PARIS — Satellite manufacturers globally have struggled to keep their factories full amid a prolonged lull in geostationary communications satellite orders.
That hasn’t stopped Argentina and Turkey from standing up a new company that aims to build the same class of satellites.
Gsatcom Space Technologies, a joint venture of Argentina’s state-run technology company INVAP and Turkey’s partly state-owned Turkish Aerospace Industries, formed last year with the goal of building and selling small GEO satellites at home and abroad.
Luis Genovese, Gsatcom’s chief executive, says the company isn’t blind to the fact that it’s jumping into a market few would describe as ripe with opportunity. But Argentina and Turkey both want a sovereign capability to build their own satellites, he said, meaning market forces aren’t the end-all-be-all of the company.
“We believe it is strategic for our countries,” Genovese said in an interview at World Satellite Business Week Sept. 12. “This is one of the most important reasons. It is not only a commercial operation, doing business, but developing capabilities that will allow us to really support our countries for development in a more autonomous way.”
INVAP built the Arsat-1 and -2 telecom satellites for Argentinian operator Arsat, as well as the Saocom-1A and yet-to-launch Satcom-1B synthetic aperture radar satellites for the Argentine space agency CONAE.
Turkish Aerospace Industries built most of the Turkish government’s optical imaging satellite Gokturk-2, helped build Gokturk-1 with Thales Alenia Space, and is building Turksat’s Turksat-6A, Turkey’s first domestically produced geostationary telecom satellite.
Genovese said INVAP has assembly, integration and test facilities in Bariloche, Argentina, while TAI’s are located in Ankara, Turkey.
Gsatcom is focusing mainly on high-throughput satellites that would weigh 500 to 2,000 kilograms with 1.5 to 7.5 kilowatts of onboard power. The company has letters of intent from customers, but no firm contracts yet, he said.
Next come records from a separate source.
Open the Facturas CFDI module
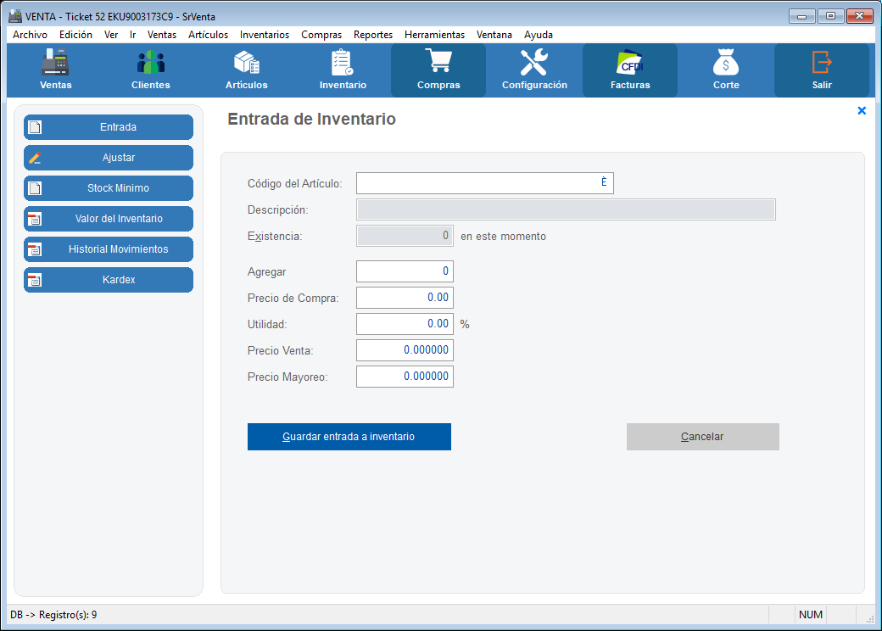Viewport: 882px width, 631px height. pyautogui.click(x=630, y=70)
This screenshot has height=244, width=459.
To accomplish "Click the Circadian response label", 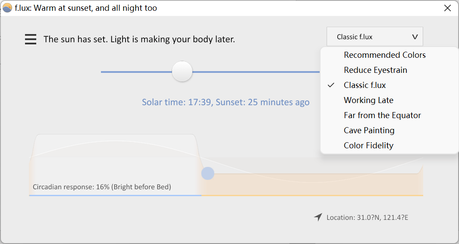I will pyautogui.click(x=102, y=187).
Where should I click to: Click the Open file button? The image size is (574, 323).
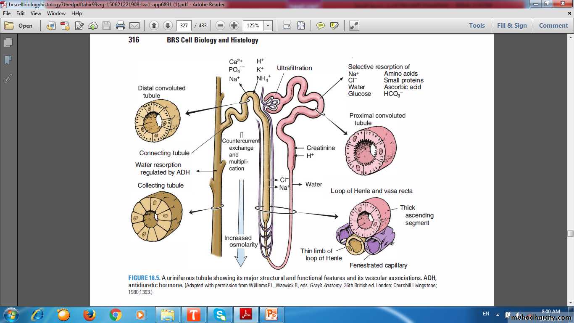(x=19, y=26)
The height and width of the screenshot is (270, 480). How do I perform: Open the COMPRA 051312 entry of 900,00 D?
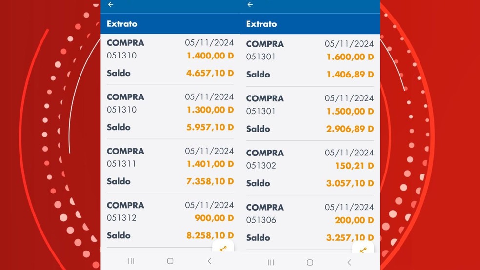pyautogui.click(x=170, y=220)
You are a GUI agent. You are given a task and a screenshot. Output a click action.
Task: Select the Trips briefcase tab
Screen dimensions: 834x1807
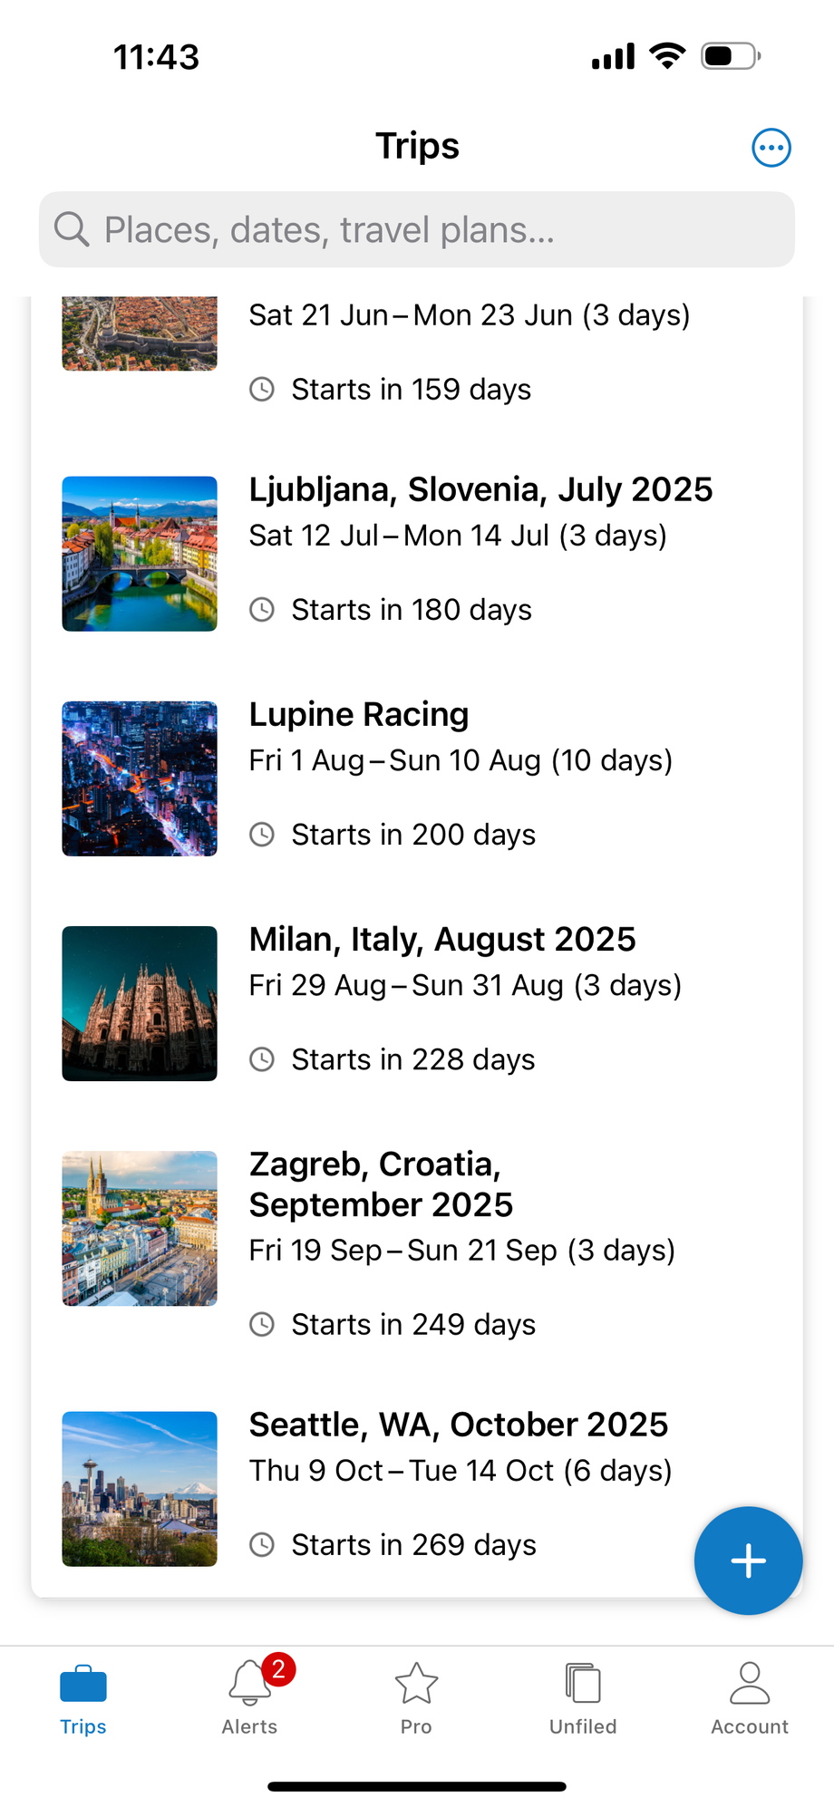pos(83,1696)
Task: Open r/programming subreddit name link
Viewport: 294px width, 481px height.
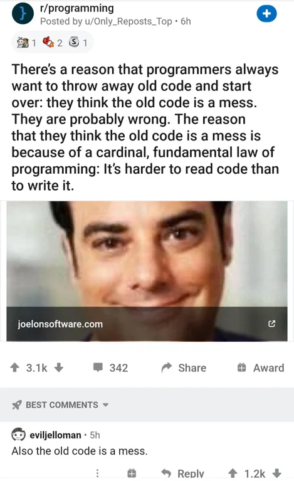Action: tap(77, 8)
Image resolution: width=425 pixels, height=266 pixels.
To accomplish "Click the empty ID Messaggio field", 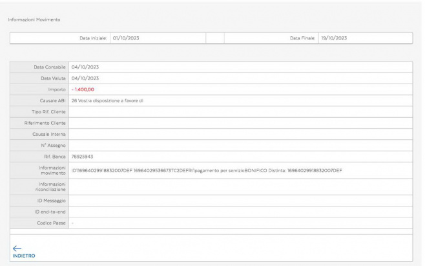I will click(239, 201).
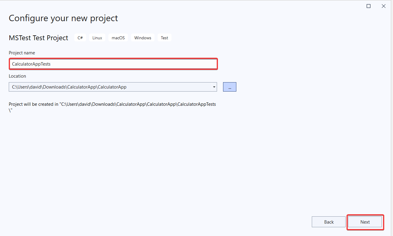Viewport: 393px width, 236px height.
Task: Select the Linux platform tag
Action: tap(97, 37)

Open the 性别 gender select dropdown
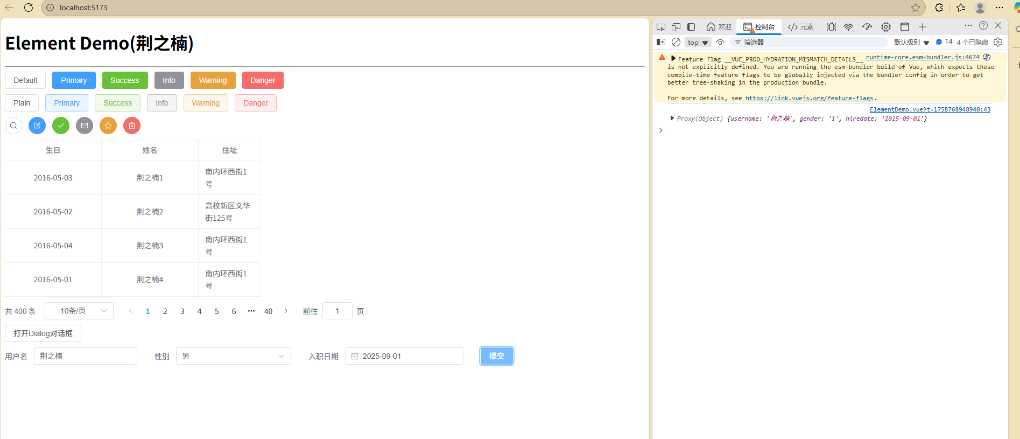point(233,356)
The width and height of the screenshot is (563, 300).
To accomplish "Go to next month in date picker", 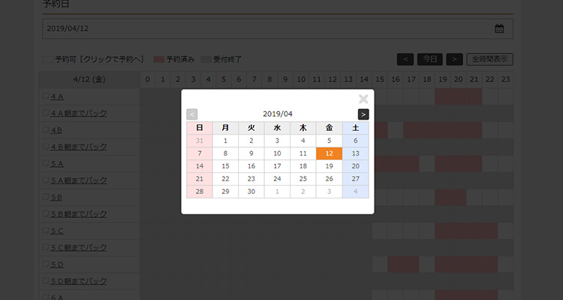I will pos(363,114).
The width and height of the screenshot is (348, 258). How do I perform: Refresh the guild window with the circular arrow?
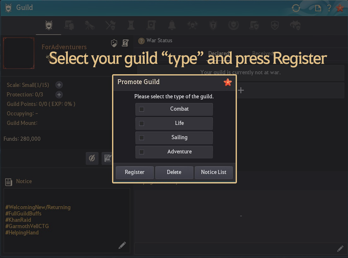[x=297, y=8]
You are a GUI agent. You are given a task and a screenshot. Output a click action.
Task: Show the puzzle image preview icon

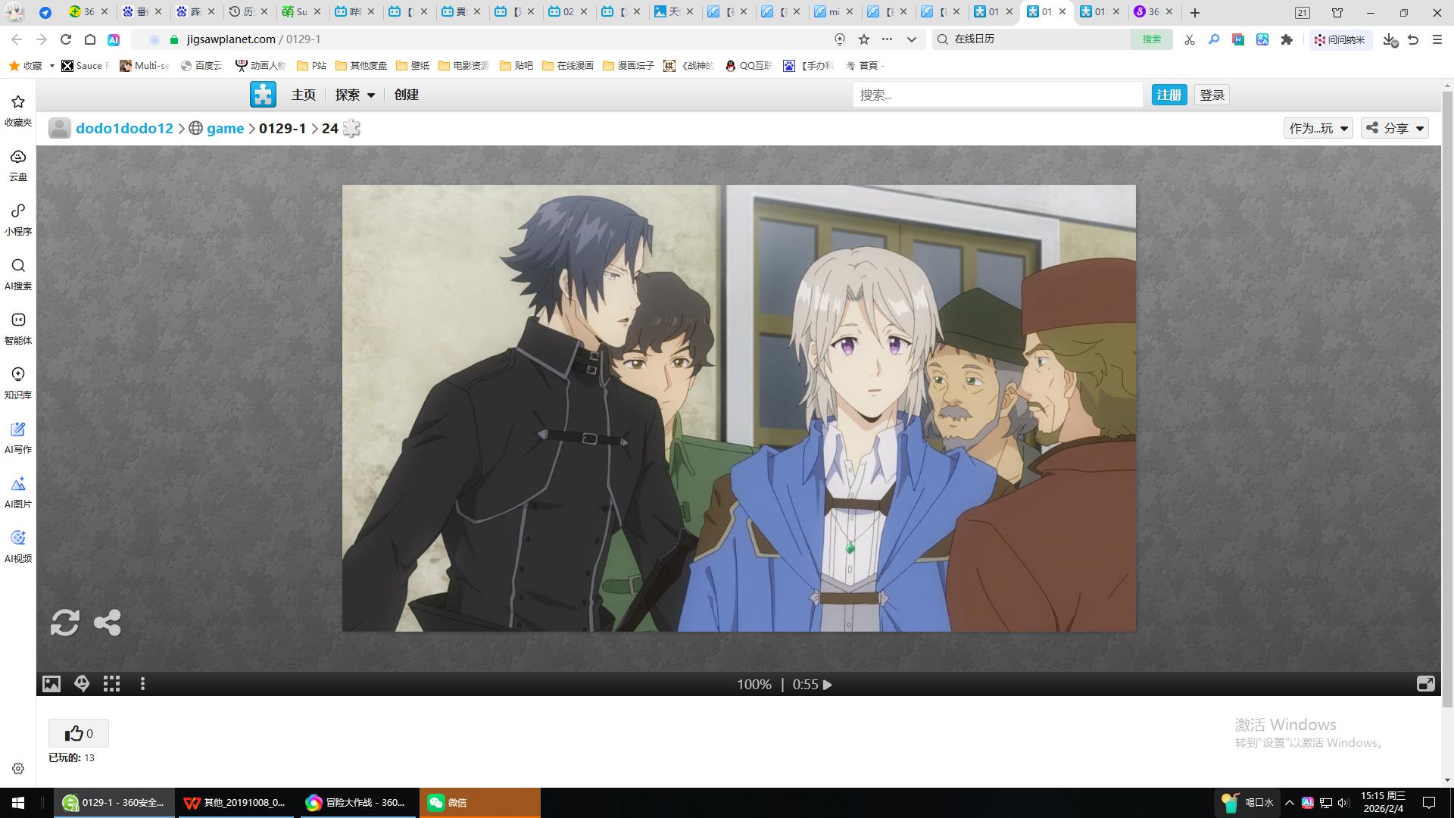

Genovese said Gsatcom can complete a first satellite in three years, and will seek to complete subsequent satellites in 20 to 24 months. Like other manufacturers, Gsatcom will offer “flexible” satellites that can change beam characteristics like location, shape and power, he said.
Gsatcom can apply phased array technology from INVAP’s experience with the Saocom radar satellites to create flexible communications satellites, Genovese said. The company has some interest in meteorological satellites, too, but will stay mainly focused on communications, he said.
Argentine and Turkish institutions are anticipated customers given the political impetus that culminated in Gsatcom’s formation, he said. Genovese would not say how much of Gsatcom’s business he expects to come from commercial customers.
All of the world’s top manufacturers rely to some extent on their home government for satellite orders, but that doesn’t ensure their success. Israel Aerospace Industries teetered on the edge of closing its communications satellite business last year before the Israeli government stipulated that Amos-8, a commercial satellite Israeli operator Spacecom had awarded to Maxar Technologies in California, would instead be built domestically.
Gsatcom wants to build roughly two satellites a year, Genovese said. The company will strive to win customers by making sure it is adaptable to customer demands and keep costs low by developing important systems like avionics and digital processors internally, he said.
Genovese said Gsatcom will also benefit from individual partner strengths — TAI in structures and scaled production of helicopters and drones, and INVAP in developing new technologies. He declined to say how much each company invested to form Gsatcom, which is co-owned equally by both stakeholders.